● **PROVIDED DATA**

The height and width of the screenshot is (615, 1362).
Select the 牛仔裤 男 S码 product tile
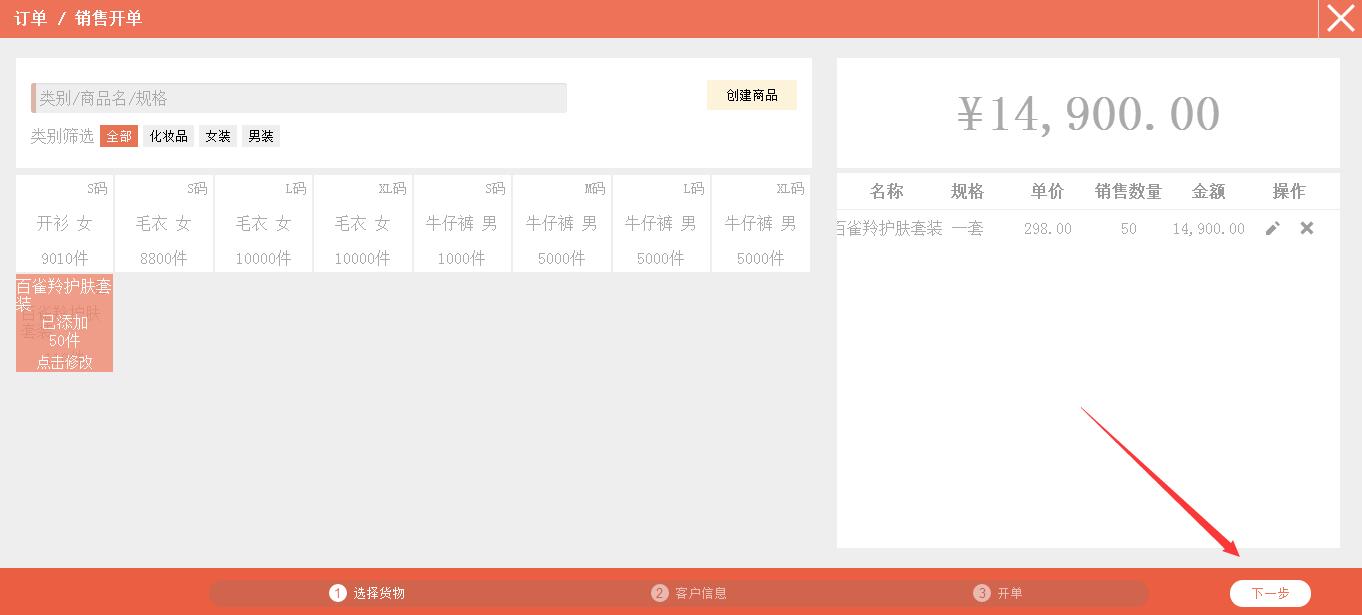tap(462, 223)
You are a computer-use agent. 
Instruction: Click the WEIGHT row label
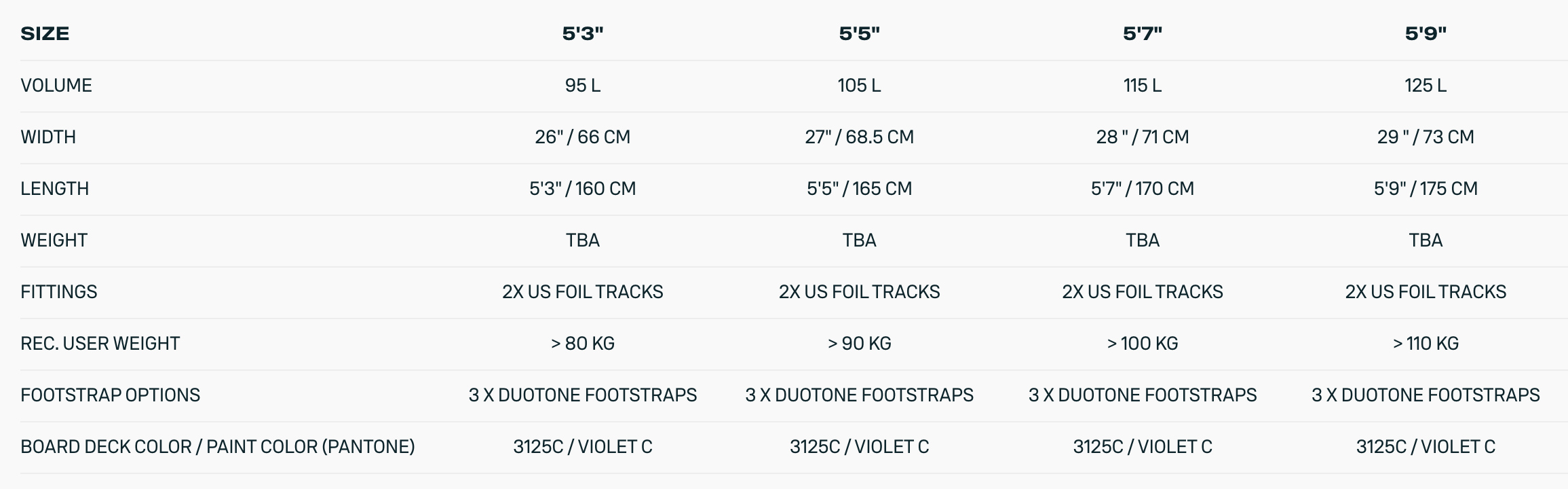(54, 240)
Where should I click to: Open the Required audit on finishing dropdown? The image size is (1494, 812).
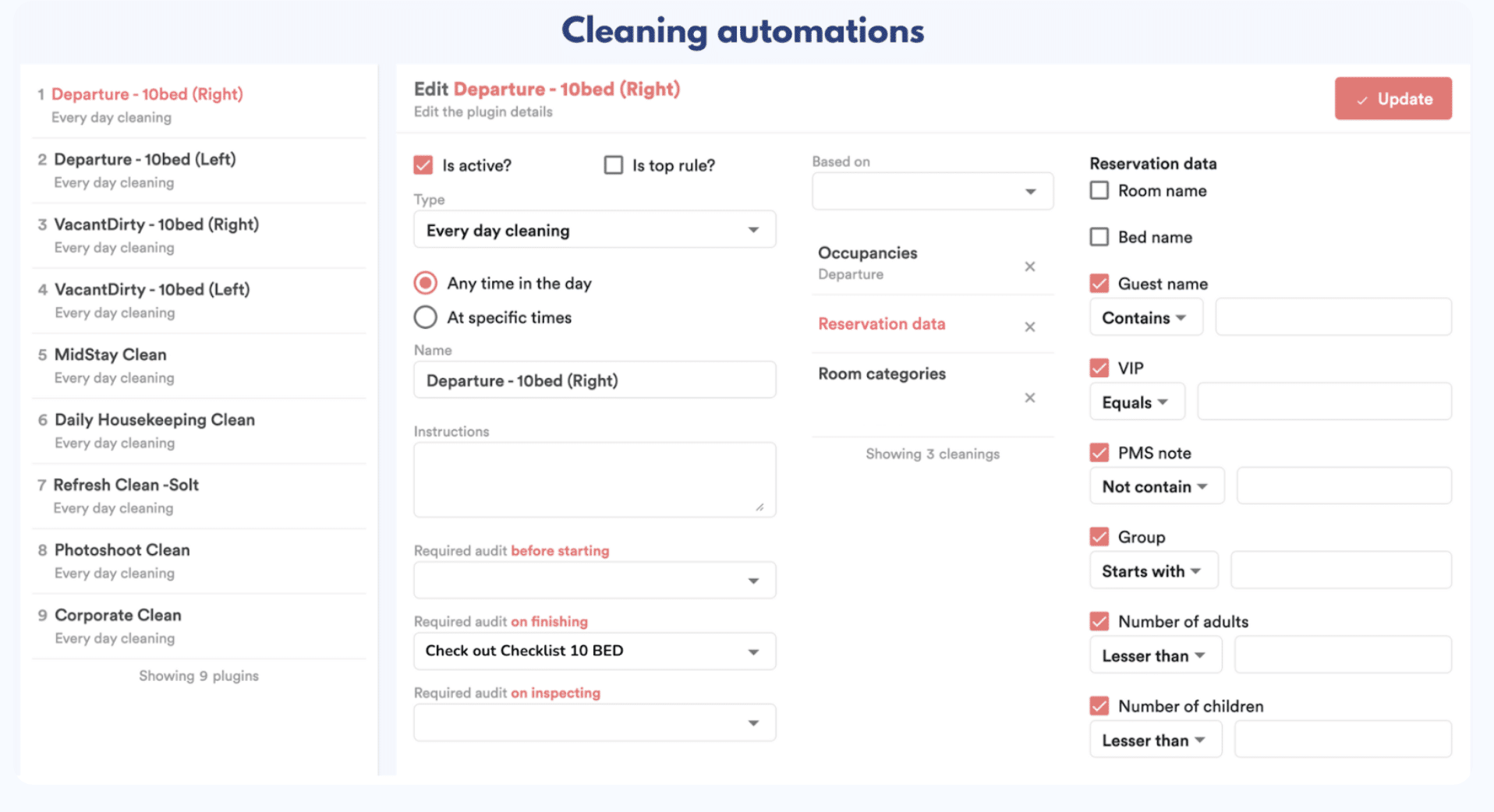pos(594,651)
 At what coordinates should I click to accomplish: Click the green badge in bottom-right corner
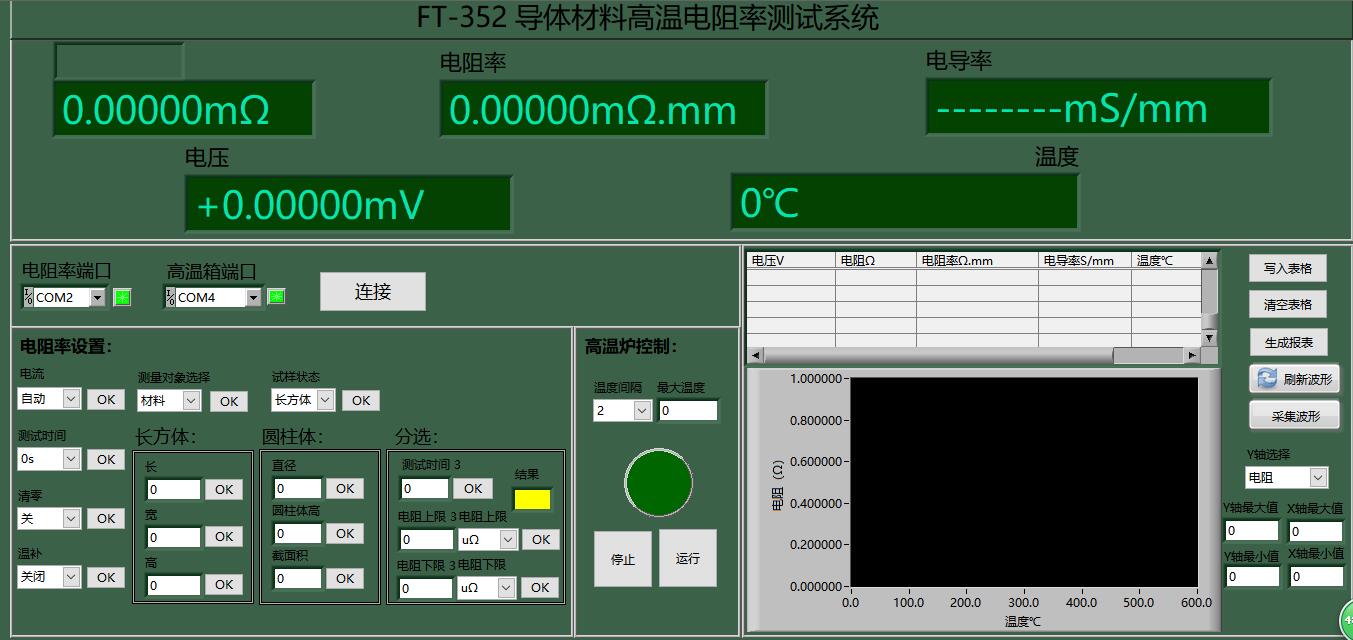click(1346, 620)
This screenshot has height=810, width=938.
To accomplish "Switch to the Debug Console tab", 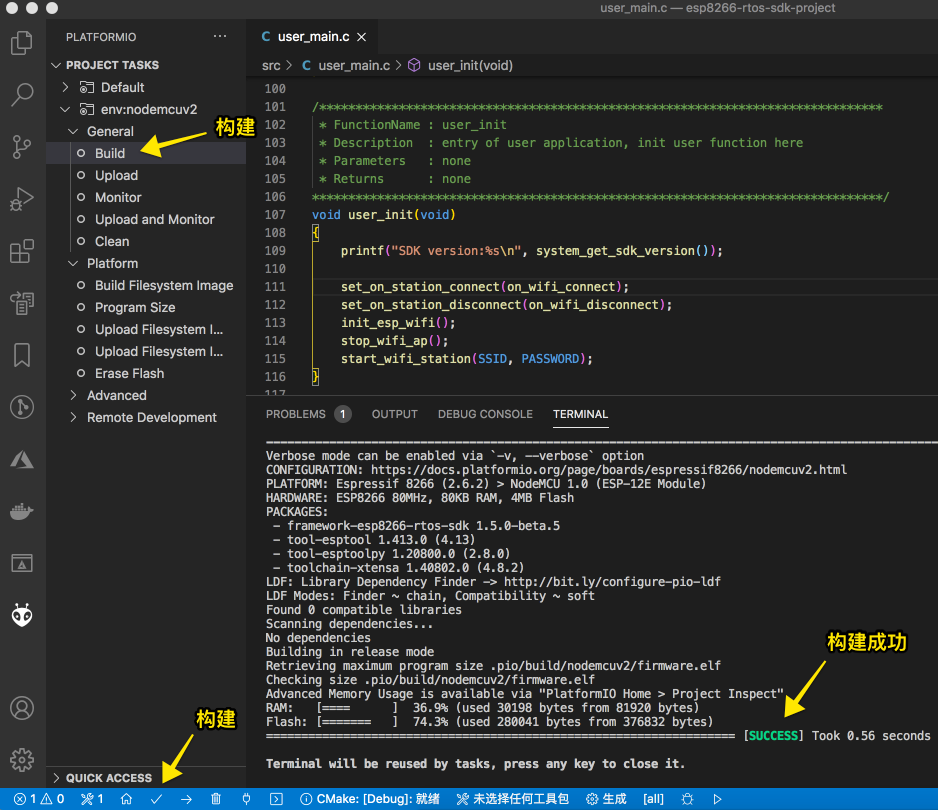I will [x=485, y=414].
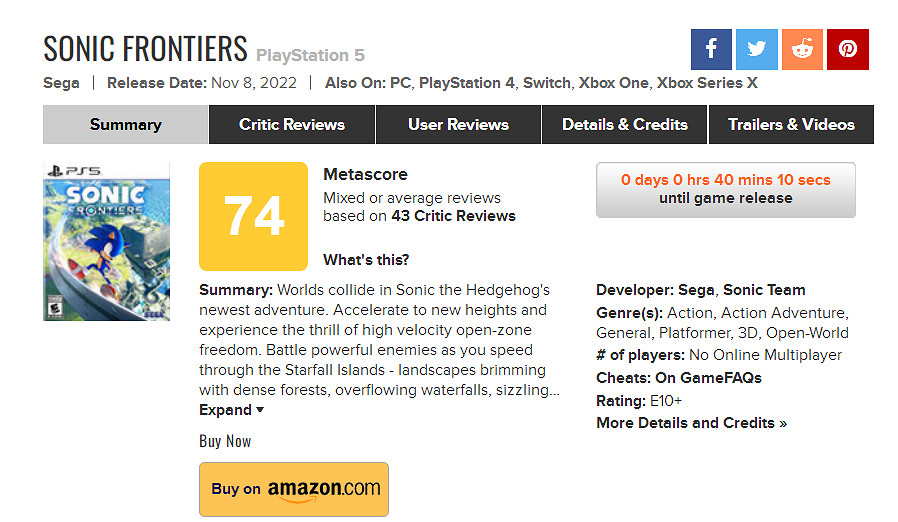Open the Sonic Team developer link
Viewport: 898px width, 522px height.
[764, 290]
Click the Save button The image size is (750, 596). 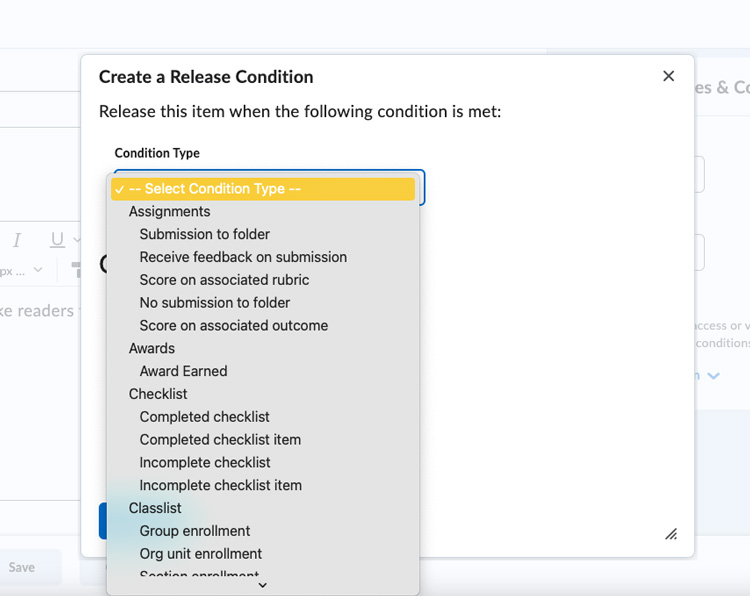pos(22,567)
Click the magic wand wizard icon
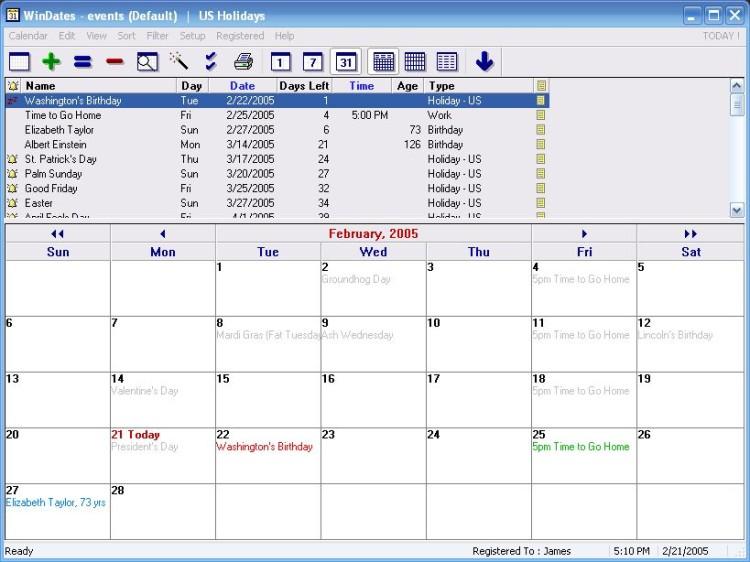 179,62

● **TASK REQUIREMENTS**
How many lines of the material above hold "screenshot"? Answer with that number alone.

● **SOLUTION TO THIS TASK**
2